As a concept, director Craig William Macneill’s new film Lizzie sounds unmissable. Chloë Sevigny plays Lizzie Borden, the woman who was acquitted of killing her father and step-mother in 1892, but lived on in a nursery rhyme that claims she gave them 40 “whacks” with an axe. Kirsten Stewart plays Maggie, the Irish housemaid who this film posits shared an illicit affair with Lizzie and may have been both accomplice and impetus for the murders. It’s a juicy premise, but one that’s unfortunately drained of life. Despite all it has going for it, Lizzie is a stilted affair that leaves its gifted actresses adrift.
Stewart has only been in a handful of movies not set in the present day and she’s done even fewer with an accent. While her Irish brogue sounds fine to the untrained ear, it’s slightly tougher to buy her as a shy maid. There’s something entirely too modern in the way Stewart carries herself and its easier to believe she’d want to break out of the horrible roles assigned to her sex in the late 19th century rather than to try to disappear into them. The same can be said of Sevigny’s performance too.
There is something dangerous about Lizzie from the beginning. She lashes out verbally at her father when he tries to keep her from going out unaccompanied and then insults a rude woman she meets during that opera outing. There’s a constant prickliness to her demeanor that Sevigny conveys with a stiff posture and a tight jaw. Her Lizzie is a woman ready to snap at the slightest sign that she can escape her oppressive household and the movie is just a waiting game until the moment she does.
Even without those moments, the audience knows this story will eventually lead to a murder and that’s part of the reason a sense of foreboding hangs over the whole movie. Composer Jeff Russo’s score sets the mood right from the first note, a low and sinister hum that plays through much of the film. By contrast, cinematographer Noah Greenberg keeps the images almost painfully bright—particularly in shots that take place during the day. The bright, white light that comes through the windows or shines down on the characters as they walk outside is as stifling as Lizzie’s home life, but the shadows only hold secrets and trauma. They’re effective techniques, but they can also leave the movie feeling too even, with too little variation in tone. Macneill tries to combat that with a few interesting camera choices, but except in the eventual murder scene, they serve to distract more than enhance.

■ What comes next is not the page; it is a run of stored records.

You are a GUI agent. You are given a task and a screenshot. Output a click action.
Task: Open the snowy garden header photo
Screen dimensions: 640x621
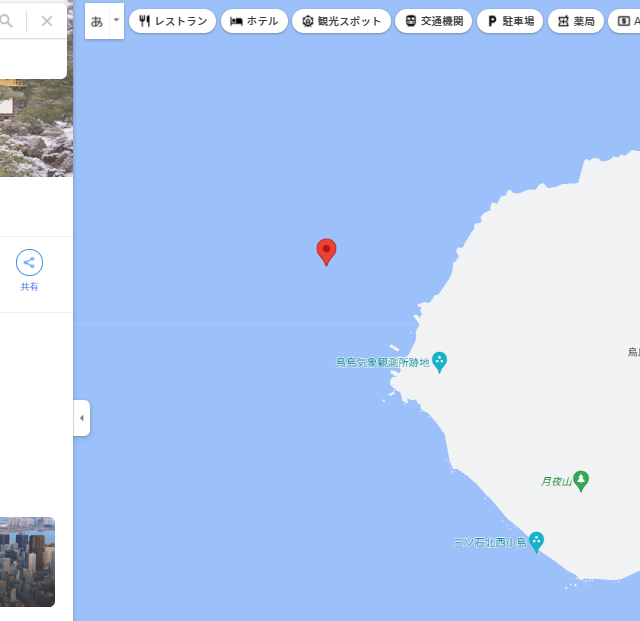36,128
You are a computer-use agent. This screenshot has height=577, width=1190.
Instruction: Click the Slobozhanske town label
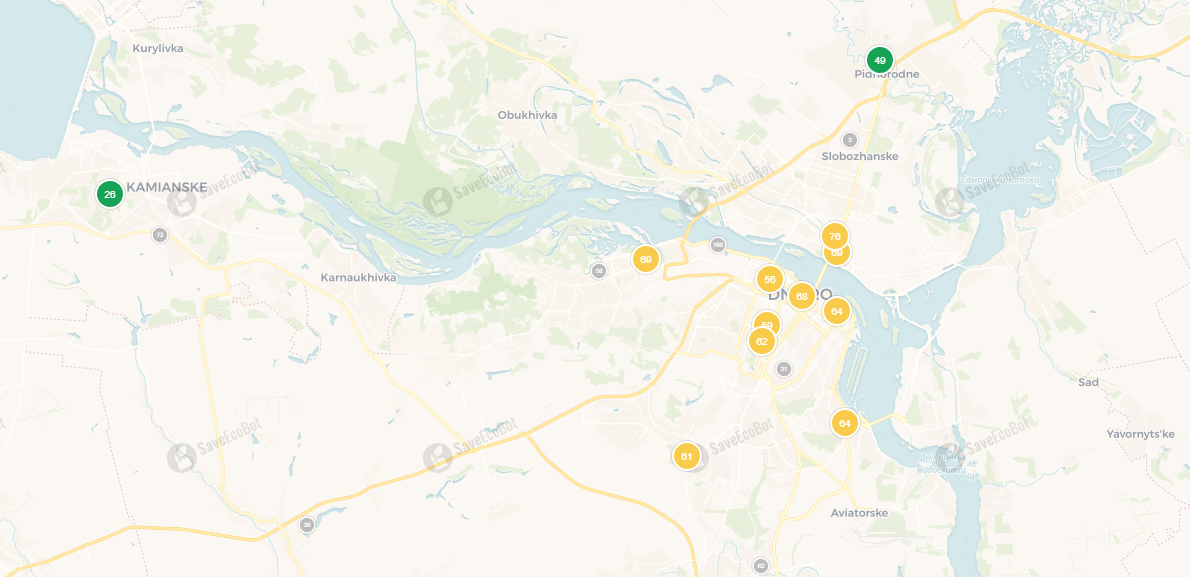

The script is the one place where the film really varies, but the structure is unfortunately one of the biggest things working against it. Writers Bryce Kass and Evan Hunter begin with the most important event: the murder. We hear Lizzie’s scream and the way she calls out for Maggie to send for the police. We see the beginning of the investigation and then the film flashes back six months and fills in the time before the murder. If that were the only way the film played with the timeline, it would still work. Giving us a glimpse of the murder only teases what we already know and makes us wonder exactly what dynamics are at play between Lizzie and Maggie in that moment.
Everything that happens between Maggie’s arrival and the murder builds tension and the murder should be the natural release. Except that’s not what the movie does. Instead, it elides the murder again, showing us the investigation and the sudden awkwardness between Lizzie and Maggie.
As is, we see the change in the women’s relationship first and the reasons for that change second. But the film doesn’t need to justify why committing mutually beneficial murder would change the relationship. We understand how fundamentally this will affect the characters’ growing intimacy simply through Stewart’s terrified and literally naked performance during the murders. So, the film does unnecessary work at the expense of letting its emotional beats play out naturally and keeping its capable actresses from conveying heir characters’ full emotional arcs.
Lizzie should be better than it is. It has a compelling true story, a modern twist on that story and two great actresses to sell that twist. Unfortunately, its dispassionate tone works against all that inherent passion. The story doesn’t need an over-complicated script or an abundance of stylistic flourishes to convey the drama. Everything it needs is right there between Stewart and Sevigny. If only it would pay attention.